Supreme Court Construes Coming & Going Rule for Vicarious Liability

The Texas Supreme Court has reversed the judgment of the Court of Appeals in a case involving an employer’s liability for damages to its employee under the coming and going rule. The decision may impact how employers and their workers’ comp carriers evaluate the compensability of such claims on the workers’ comp side of the equation.

The case, Painter v. Amerimex Drilling, No. 16-120, involves a travel issue that is regularly seen in workers’ compensation cases, although it is not, itself, a workers’ compensation case. In July 2007, three members of a drilling crew from Amerimex had been assigned to work the night shift on an oil and gas drilling rig at the Longfellow Ranch in Pecos County. The drilling site was remote. The company established a bunkhouse near Fort Stockton, some 30 miles from the drilling site. The Contract provides for the Driller to be paid $50.00 per day for transporting the Amerimex Crew between the drilling site and the bunkhouse as a Driver Bonus.

On July 28, 2007, after the Amerimex Crew’s shift ended, Burchett was driving the Crew from the rig site to the bunkhouse. Burchett fell asleep while driving, truck rolled over, and all of the crewmembers were ejected. Two crewmembers died.

Burchett, the driver, filed a claim for workers’ compensation benefits. None of the passengers, nor any of their surviving beneficiaries filed claims for benefits. The employer sought dispute resolution in an effort to obtain a Division determination that the passengers were in the course and scope of employment at the time of the accident.

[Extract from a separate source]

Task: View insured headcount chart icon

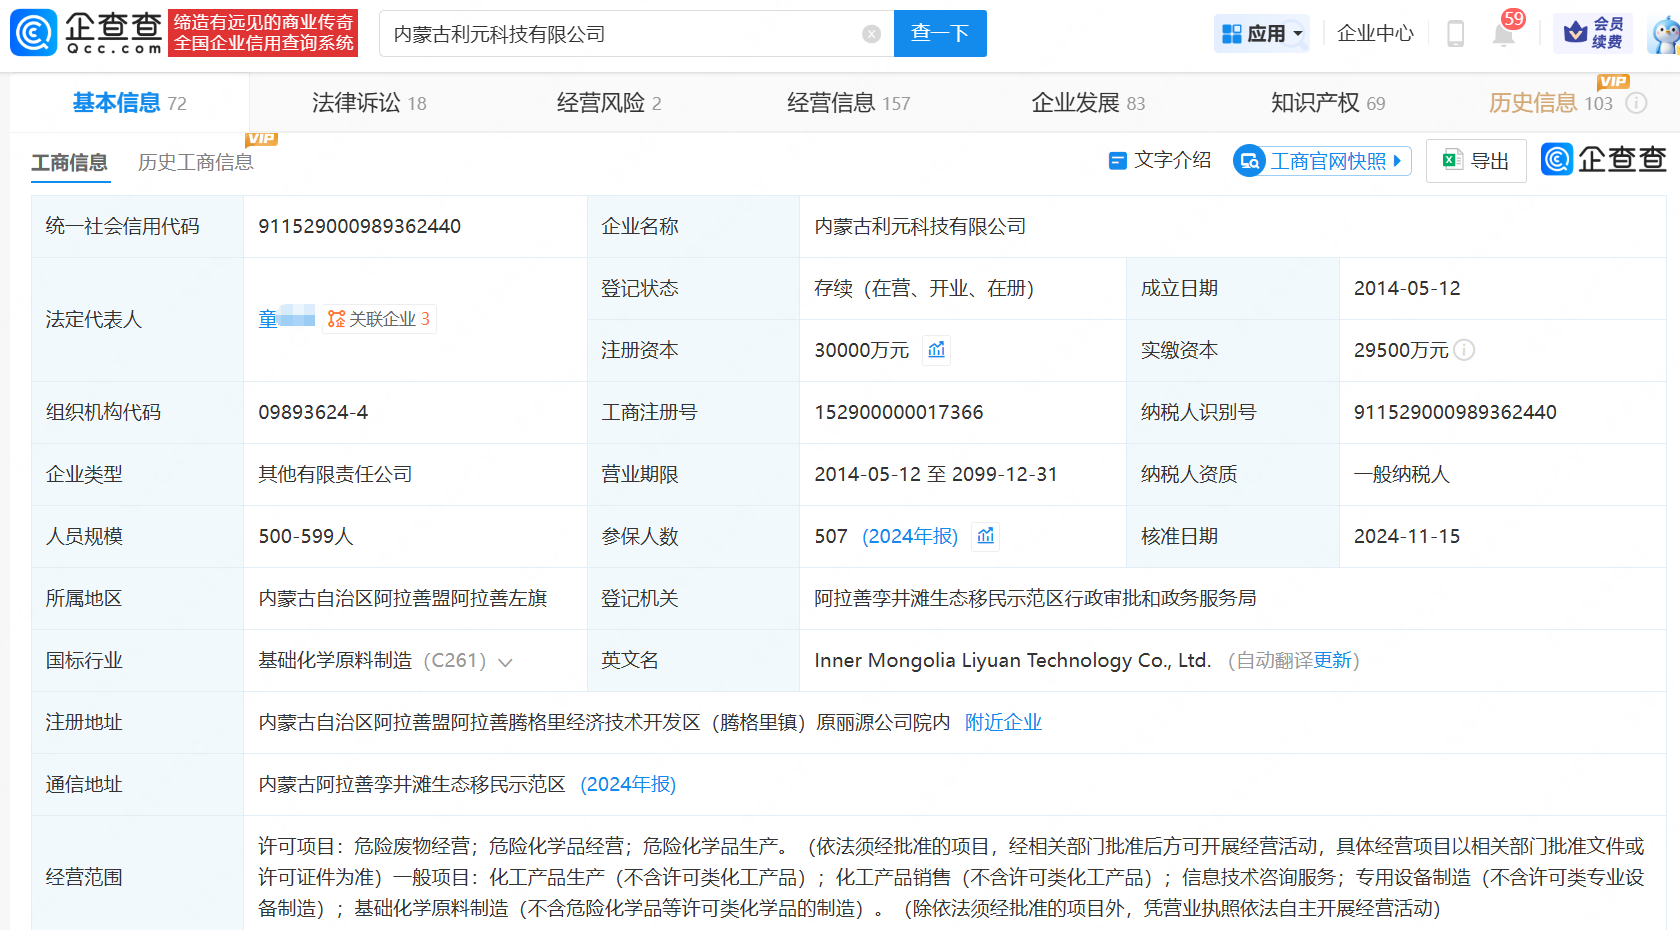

The Division of Workers’ Compensation determined Burchett’s injuries were covered by WC “because he was paid to transport his crew to and from the worksite and the company bunkhouse. Moreover, delivering a crew to the worksite each day directly furthered the business interests of Amerimex.” The Division also concluded that the employer had no standing to request a Division finding that the passengers were in the course and scope of employment. The Division found, conditionally, however, that even if the employer had standing, the passengers were not injured in the course and scope of employment. Thus, only the driver’s claim was determined to be compensable.

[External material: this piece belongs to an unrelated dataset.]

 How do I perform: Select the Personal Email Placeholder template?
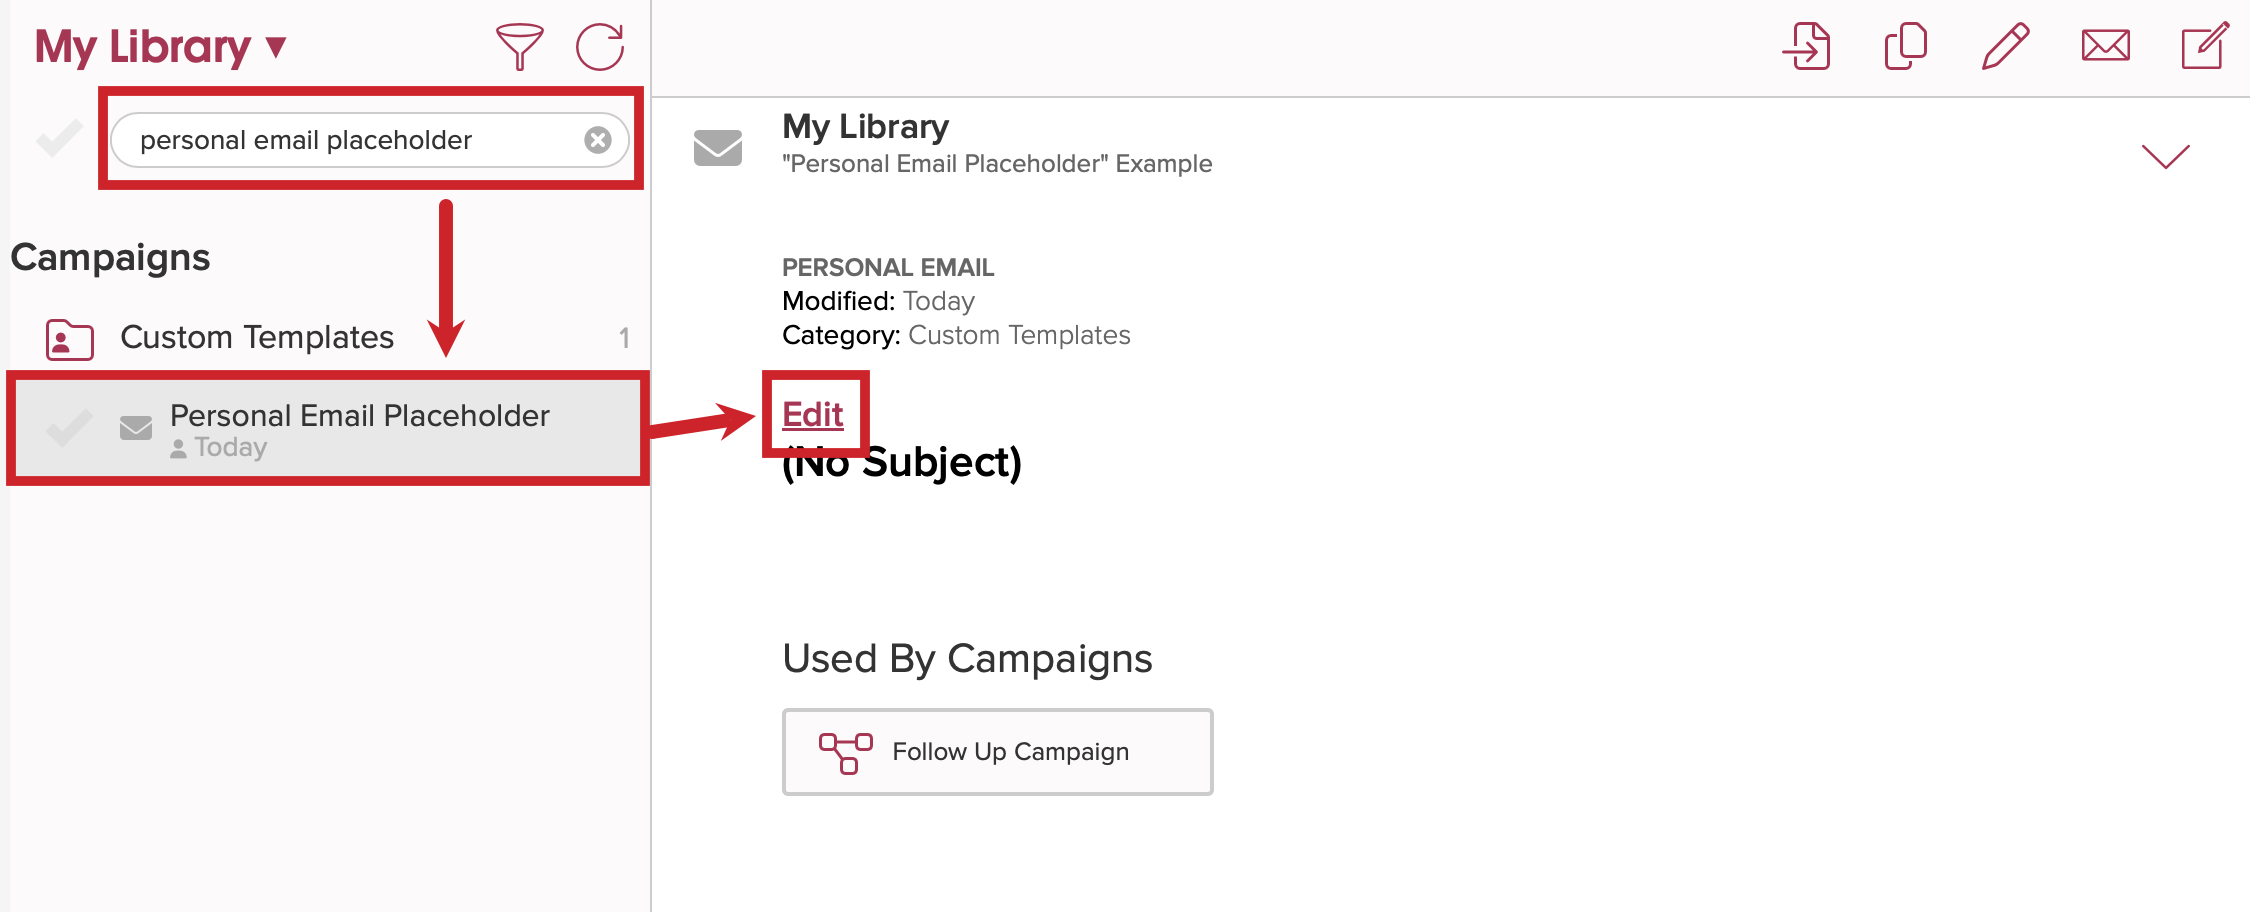point(328,429)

Representatives of the deceased employees sued Amerimex and the driver, Burchett. The trial court granted Amerimex’s summary judgment motion on the sole ground that Amerimex was not vicariously liable for any negligence of Burchett. The court of appeals affirmed.

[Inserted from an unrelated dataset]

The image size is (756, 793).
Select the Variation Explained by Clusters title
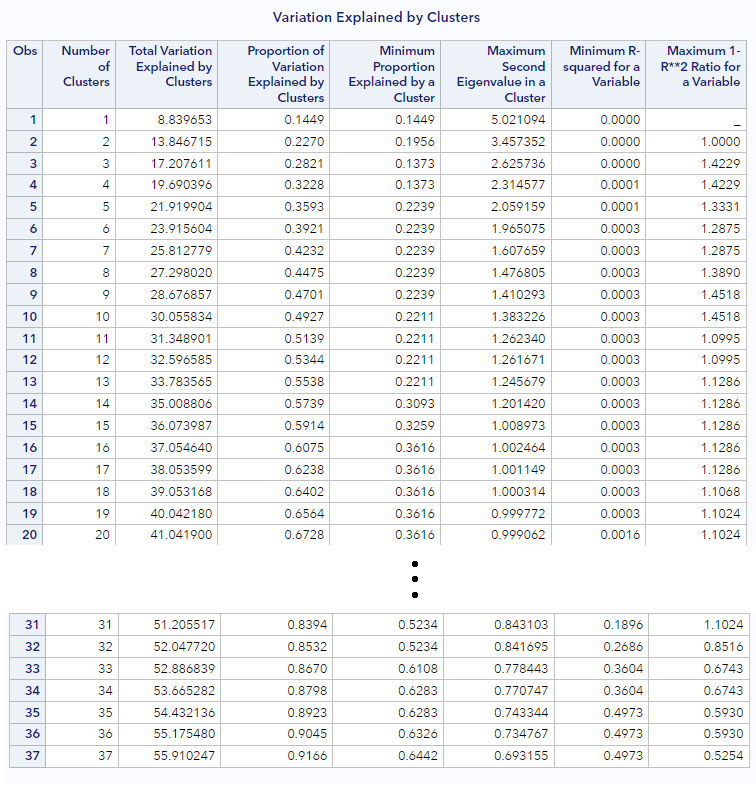pyautogui.click(x=376, y=17)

Vicarious liability is the doctrine used in law to determine an employer’s liability for the actions of its employees. The Division of Workers’ Compensation found Burchett to have been acting in the course and scope of his employment for purposes of receiving benefits, while the trial court and court of appeals found that he was not acting in the course and scope of his employment for purposes of establishing Amerimex’s liability to the plaintiffs.

The issue is whether a company is vicariously liable for an employee’s negligence in an after-work vehicle accident work because it paid the employee to drive crew members to the job site. In this case Painter sued for his drilling-crew chief’s alleged negligence that seriously injured Painter and others as he, the crew chief, Burchett, and the others returned from a drilling site to the company bunkhouse. Amerimex, the employer, paid Burchett a daily bonus to drive his crew to and from the site. The trial court granted Amerimex’s summary-judgment motion, finding the company not liable for Burchett’s negligence because it did not have the right to control Burchett’s driving. The appeals court affirmed.

The Supreme Court held that Amerimex was not entitled to summary judgment on the vicarious-liability claim.

Even considering an employer’s concession that it had a sufficient overall right to control the details of the wrongdoer’s work to give rise to an employer-employee relationship, Amerimex would have the Court reevaluate the worker’s employment status for vicarious-liability purposes: Isolating the task the worker was performing at the moment of the accident and conducting an independent evaluation of the employer’s control with respect to that particular task. That would be unworkable and could result in a worker shifting between employee and independent contractor status countless times in a work day.

To the extent transporting the crew was part of Burchett’s job as a driller, it falls within Amerimex’s “general power of supervision, implicit in the contract of employment” regardless of how much or how little control Amerimex actually chose to exercise over this particular task.

Burchett was not merely making his own services available to Amerimex by driving workers from housing to the drill site. He was ensuring the rest of the crew were available as well. And, more importantly, evidence shows he was doing so as part of his assigned job duties.

The court wrote that the course-and-scope inquiry involved an objective analysis, hinging on whether the employee was performing the tasks generally assigned to him in furtherance of the employer’s business. That is, the employee must be acting with the employer’s authority and for the employer’s benefit. The coming-and-going rule, under which an employee is generally not acting within the scope of his employment when traveling to and from work, applies in the vicarious-liability context. But the Court recognizes an exception when such travel involves regular or specifically assigned duties for the employer’s benefit.

Justice Green dissented in an opinion, joined by Justice Brown:

For the same reasons that the court of appeals held Burchett was the leaseholder’s employee for purposes of transporting the crew in a petition the Court denied, in a case involving the same accident, the Court should hold that Burchett was not Amerimex’s employee for purposes of transporting the crew in this case. The Court properly states the initial inquiry must focus on the employment relationship between Burchett and Amerimex and whether, at the time of the negligent conduct, Amerimex had the right to control the progress, details and methods of Burchett’s work. The Court actually skips this critical inquiry, however, instead asserting that Burchett’s status as Amerimex’s employee at the time of the accident is undisputed and conclusive because an employer-employee relationship exists as to Burchett’s drilling work. But Amerimex has disputed Burchett’s employment status as to crew members’ transportation since the litigation began.

Frequently where an employer has liability exposure for an injury received by an employee, as well as potential comp liability, the employer’s position in the claim will be guided by the likelihood of its general liability exposure. Previously, in cases such as this, the employer’s exposure was minimal. That calculation will now be viewed differently by employers and their liability carrier, as well, perhaps, by the employer’s comp carrier.